Commercial real estate sales could come roaring back this year at a level that could topple the long-term average of transactions by more than $100 billion, according to a new report from the Urban Land Institute, a Washington, D.C.-based urban planning and research group.
The Real Estate Economic Forecast report, produced by the ULI Center for Capital Markets and Real Estate, predicts that total U.S. commercial real estate deal volume will reach $500 billion by the end of 2021, surpassing the national long-term annual average of $347 billion and the roughly $427 billion in deals that closed last year. The group predicts deal volume could increase further, reaching $550 billion next year and $590 billion in 2023.
The figures in the report, based on a May survey of 42 economists and analysts at 39 real estate organizations, represent a marked improvement from predictions made only six months ago, amid significant economic uncertainty during the pandemic. In October last year, ULI forecast roughly $400 million in commercial property sales in 2021 and $500 billion in 2022.

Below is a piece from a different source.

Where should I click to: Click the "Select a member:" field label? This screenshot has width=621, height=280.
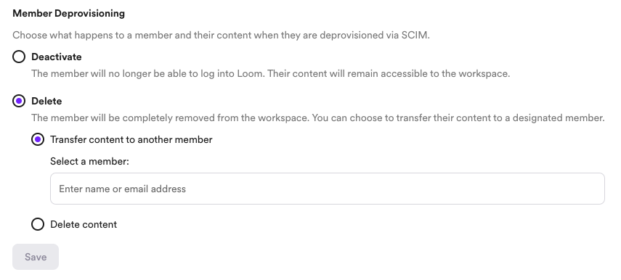(x=89, y=161)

ULI said the increased optimism on real estate sales this year largely reflects the widespread rollout of COVID-19 vaccines, reopenings of the economy, growth in economic metrics including gross domestic product and jobs, as well as trillions of dollars of stimulus and relief spending.

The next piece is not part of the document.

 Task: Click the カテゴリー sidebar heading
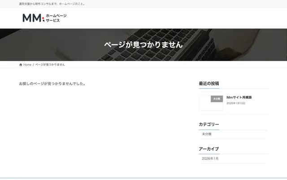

CoStar analysts have noted sales volume already picking up across property sectors. Demand for the industrial market, for instance, has been so high among investors that “large industrial portfolio deals, recapitalizations, and individual sales are expected to generate record levels of transaction activity in the near term,” according to the latest CoStar Market Analytics report. Even retail property sales, which suffered significantly at the onset of the health crisis, bounced back to levels close to pre-pandemic trends by the end of last year, CoStar data shows.
The ULI projection also comes as some of the largest brokerages are projecting a gush of commercial real estate deals to close in 2021, as nearly a third of the U.S. population is currently inoculated. CBRE, JLL, Colliers, Newmark, Cushman & Wakefield and Marcus & Millichap are all betting on the increase in transactions as the growing vaccination rate creates more opportunities for more social interaction, leading many of the sectors that suffered during lockdowns or stretches of limited capacity to open again.
The return to offices is expected to bring workers back to downtowns, where they may shop, dine and live in bigger numbers than in the past year.
“We’re increasingly seeing evidence of a broad-based recovery in the commercial real estate sector as mass vaccination develops herd immunity in the public and the end of the pandemic appears to be in sight,” Kevin Brown, an analyst with Morningstar, told CoStar News in an earlier interview.
To that end, the U.S. gross domestic product is projected to grow by 6.5% this year, according to the ULI report. That’s a sizable increase from the 3.6% growth rate projected in the firm’s fall forecast. If the GDP were to post that growth, it would represent the fastest growth rate since 1984, according to ULI.